Questo ha risvegliato domande da parte di molte persone sull'isola che – anche se consapevoli dell'influenza esercita dalle culture straniere nella formazione della nazionalità cubana – non erano sinora consci che nelle loro vene potesse scorrere anche sangue zingaro.
Viceversa, le nostre radici africane sono talmente manifeste, che esiste un noto detto per cui se un cubano non ha sangue congolese, sicuramente ne ha di Calabar (ndr: esiste Calabar sia in Nigeria che in Giamaica, penso si riferisca a ciò), questo significa che a Cuba non c'è modo di evitare di essere razzialmente mescolati.
La comparsa di una cultura cubana non è dovuta solo al contributo di africani e spagnoli, anche altre gruppi etnici hanno avuto il loro ruolo.
La storia mostra che nelle prime decadi del secolo scorso, masse di zingari immigrarono nell'isola, mentre per altri studiosi la loro venuta risale ai primi giorni della colonizzazione spagnola.
Ancora, per quanto qui gli zingari siano stati meno discriminati che altrove, lo stesso nel 1930 fu varata una legge per impedire la loro entrata nel paese.

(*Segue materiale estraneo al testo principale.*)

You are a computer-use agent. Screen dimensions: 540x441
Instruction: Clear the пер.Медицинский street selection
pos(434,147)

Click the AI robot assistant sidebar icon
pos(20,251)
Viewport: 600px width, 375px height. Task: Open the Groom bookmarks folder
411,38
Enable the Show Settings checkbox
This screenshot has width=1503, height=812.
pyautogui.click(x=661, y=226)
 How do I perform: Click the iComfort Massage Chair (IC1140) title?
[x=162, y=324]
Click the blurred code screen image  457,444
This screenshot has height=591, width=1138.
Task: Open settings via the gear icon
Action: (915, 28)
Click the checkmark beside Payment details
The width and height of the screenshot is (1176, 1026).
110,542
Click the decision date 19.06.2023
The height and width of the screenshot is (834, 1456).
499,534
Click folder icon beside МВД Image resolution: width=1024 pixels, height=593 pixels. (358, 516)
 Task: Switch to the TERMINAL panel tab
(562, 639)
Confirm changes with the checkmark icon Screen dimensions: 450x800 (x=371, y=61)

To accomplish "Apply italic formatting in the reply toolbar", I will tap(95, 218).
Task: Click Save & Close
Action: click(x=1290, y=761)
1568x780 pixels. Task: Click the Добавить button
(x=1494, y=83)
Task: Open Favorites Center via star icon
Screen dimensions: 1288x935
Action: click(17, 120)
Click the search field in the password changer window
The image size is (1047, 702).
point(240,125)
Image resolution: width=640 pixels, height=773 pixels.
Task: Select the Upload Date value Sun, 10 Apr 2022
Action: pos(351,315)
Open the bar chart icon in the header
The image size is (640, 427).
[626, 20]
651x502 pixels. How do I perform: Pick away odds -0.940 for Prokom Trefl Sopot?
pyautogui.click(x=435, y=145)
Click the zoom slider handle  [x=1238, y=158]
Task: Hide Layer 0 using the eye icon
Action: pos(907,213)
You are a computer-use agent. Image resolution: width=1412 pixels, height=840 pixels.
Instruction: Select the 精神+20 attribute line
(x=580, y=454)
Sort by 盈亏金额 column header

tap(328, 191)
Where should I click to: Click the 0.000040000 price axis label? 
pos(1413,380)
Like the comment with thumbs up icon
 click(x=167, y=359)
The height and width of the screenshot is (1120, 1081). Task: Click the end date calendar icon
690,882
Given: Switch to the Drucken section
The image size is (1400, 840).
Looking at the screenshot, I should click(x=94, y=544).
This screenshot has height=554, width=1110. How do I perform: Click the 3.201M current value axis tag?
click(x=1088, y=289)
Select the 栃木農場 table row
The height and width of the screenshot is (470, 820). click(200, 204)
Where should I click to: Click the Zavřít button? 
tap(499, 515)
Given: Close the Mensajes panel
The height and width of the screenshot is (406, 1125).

Legge che comunque fu largamente aggirata.
Nei ricordi degli anziani la loro presenza si lega a storie di indovini, donne che indossano colorati orecchini, braccialetti e collane; uomini di bell'aspetto che montano e smontano le loro tende.
Pedro Verdecie, avvocato in pensione e storico – che risiede nella provincia orientale di Las Tunas, si ricorda di gruppi di uomini e donne accampati in quell'area.
Dice Verdecie che questi nomadi praticavano la vendita al minuto di vari beni e che talvolta furono coinvolti in attività illegali, riuscendo comunque a instaurare un rapporto con la popolazione stanziale e scambiandosi costumi e tradizioni.
Nonostante la mancanza di documenti ufficiali che provino il passaggio degli zingari sull'isola, la verità è che in questi giorni i cubani sembrano aver iniziato ad apprezzare l'impronta degli zingari all'identità nazionale, col loro fascino vagante di bohemiennes.